**Document extract:**
+++

Note that the SearchKing issue began on October 22, 2002. I bet you most sites with the index page problems made Google's Top Ten after October 22, 2002 ...
[edited by: zafile at 11:54 am (utc) on July 6, 2003]
[edited by: zafile at 11:09 am (utc) on July 6, 2003]
You're right. The "new" sites that are now appearing ahead of me have awesome keyword density. One is deliberately so and very spammy. It seems strange that Google would view this as an improvement in their new algo, so this must be a glitch. Remember, GG had stated previously that keyword density was not very important to your keyword ranking. That made sense to me then and still does.
Also, hypnenated keywords in the domain, seem to have taken on greater significance.
Absolutely right.
We too have been sitting at no 15 for a popular search term, we added more key-phrases to the page and anchor text and poof we have gone completely.
There is no doubt that google is punishing sites with too many keywords together eg: keyword1 keyword2 keyword3
We have now seperated the keywords on the page and reduced the density to see what will happen after the fresh bot.
I will let you know my results.
Bek
Everytime you are gone from your top rankings you have fallen many pages down and then return,
I think it has something to do with the fresh tags and maybe some space limited on Google, because why els will they want to loose good sites in the top rankings, THEY have put you there so why would they have you gone sometimes, so there must be a problem, everytime they give fresh tags, some tech/soft. problem.

+++

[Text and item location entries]
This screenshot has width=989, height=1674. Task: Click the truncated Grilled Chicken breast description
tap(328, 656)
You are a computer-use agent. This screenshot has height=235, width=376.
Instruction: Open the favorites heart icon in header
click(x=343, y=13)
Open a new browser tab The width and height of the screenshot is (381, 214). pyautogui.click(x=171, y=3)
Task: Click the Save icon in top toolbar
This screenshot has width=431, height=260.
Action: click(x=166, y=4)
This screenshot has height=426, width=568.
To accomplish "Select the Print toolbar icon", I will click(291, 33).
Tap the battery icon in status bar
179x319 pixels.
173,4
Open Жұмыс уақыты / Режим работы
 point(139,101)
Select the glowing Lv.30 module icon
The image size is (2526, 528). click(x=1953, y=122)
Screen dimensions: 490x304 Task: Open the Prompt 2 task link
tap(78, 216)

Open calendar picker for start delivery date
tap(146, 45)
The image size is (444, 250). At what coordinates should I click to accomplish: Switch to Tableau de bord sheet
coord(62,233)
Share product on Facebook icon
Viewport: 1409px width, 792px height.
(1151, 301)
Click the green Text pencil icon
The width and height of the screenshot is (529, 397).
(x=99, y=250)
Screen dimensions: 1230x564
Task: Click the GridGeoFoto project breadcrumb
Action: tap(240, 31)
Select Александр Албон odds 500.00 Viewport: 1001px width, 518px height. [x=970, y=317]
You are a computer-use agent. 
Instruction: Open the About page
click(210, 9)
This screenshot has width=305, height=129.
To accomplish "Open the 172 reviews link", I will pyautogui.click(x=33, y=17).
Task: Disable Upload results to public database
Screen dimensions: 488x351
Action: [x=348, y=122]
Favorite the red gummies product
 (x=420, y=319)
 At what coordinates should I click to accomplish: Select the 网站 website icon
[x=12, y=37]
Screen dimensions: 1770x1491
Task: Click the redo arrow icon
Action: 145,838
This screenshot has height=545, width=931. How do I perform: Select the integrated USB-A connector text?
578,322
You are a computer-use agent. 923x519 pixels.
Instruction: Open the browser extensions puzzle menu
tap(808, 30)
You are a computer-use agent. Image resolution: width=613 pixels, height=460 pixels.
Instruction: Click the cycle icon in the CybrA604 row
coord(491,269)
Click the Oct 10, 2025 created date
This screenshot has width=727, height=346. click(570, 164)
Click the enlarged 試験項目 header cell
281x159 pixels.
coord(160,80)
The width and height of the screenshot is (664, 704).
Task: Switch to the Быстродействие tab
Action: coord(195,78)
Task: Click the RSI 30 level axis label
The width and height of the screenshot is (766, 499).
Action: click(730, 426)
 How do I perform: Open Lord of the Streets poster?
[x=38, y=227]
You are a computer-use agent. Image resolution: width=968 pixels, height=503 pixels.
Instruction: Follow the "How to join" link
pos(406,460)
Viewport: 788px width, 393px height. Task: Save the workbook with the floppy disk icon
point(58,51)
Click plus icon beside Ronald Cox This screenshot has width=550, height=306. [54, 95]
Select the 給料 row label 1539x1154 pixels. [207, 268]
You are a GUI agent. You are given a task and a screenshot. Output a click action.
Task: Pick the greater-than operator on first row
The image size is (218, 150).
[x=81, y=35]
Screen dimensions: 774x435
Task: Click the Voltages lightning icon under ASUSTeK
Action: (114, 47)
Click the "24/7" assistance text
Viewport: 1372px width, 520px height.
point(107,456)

+++

**Tasks:**
a: Decide whether each statement agrees with the forum discussion about Google rankings, answering yes or no and quoting the words that decide it: (i) The SearchKing issue began on October 22, 2002. (ii) One poster recalls GG saying that keyword density was very important to keyword ranking. (iii) One poster's site had been sitting at number 15 for a popular search term.
b: Write a continuation of the forum discussion about Google rankings, picking up after its final sentence.
The records are separate material with no connection to the forum discussion about Google rankings.

**Answers per task:**
a:
(i) Yes: "Note that the SearchKing issue began on October 22, 2002."
(ii) No: "GG had stated previously that keyword density was not very important to your keyword ranking."
(iii) Yes: "We too have been sitting at no 15 for a popular search term"

b:
zeus
Remember that Sergey Brin and Lawrence Page have always engouraged to use your main keywords in anchor text:
"The text of links is treated in a special way in our search engine. Most search engines associate the text of a link with the page that the link is on. In addition, we associate it with the page the link points to. This has several advantages. First, anchors often provide more accurate descriptions of web pages than the pages themselves. Second, anchors may exist for documents which cannot be indexed by a text-based search engine, such as images, programs, and databases. This makes it possible to return web pages which have not actually been crawled. Note that pages that have not been crawled can cause problems, since they are never checked for validity before being returned to the user. In this case, the search engine can even return a page that never actually existed, but had hyperlinks pointing to it. However, it is possible to sort the results, so that this particular problem rarely happens."
"This idea of propagating anchor text to the page it refers to was implemented in the World Wide Web Worm [McBryan 94] especially because it helps search non-text information, and expands the search coverage with fewer downloaded documents. We use anchor propagation mostly because anchor text can help provide better quality results. Using anchor text efficiently is technically difficult because of the large amounts of data which must be processed. In our current crawl of 24 million pages, we had over 259 million anchors which we indexed." [www7.scu.edu.au...]
Now, if you are abusing the number of times in which you use your keyword phrase in your anchor, you might be experiencing problems. On the other hand, if you use responsibly your keyword phrase in anchor text, you should be ok. What about your body text? ...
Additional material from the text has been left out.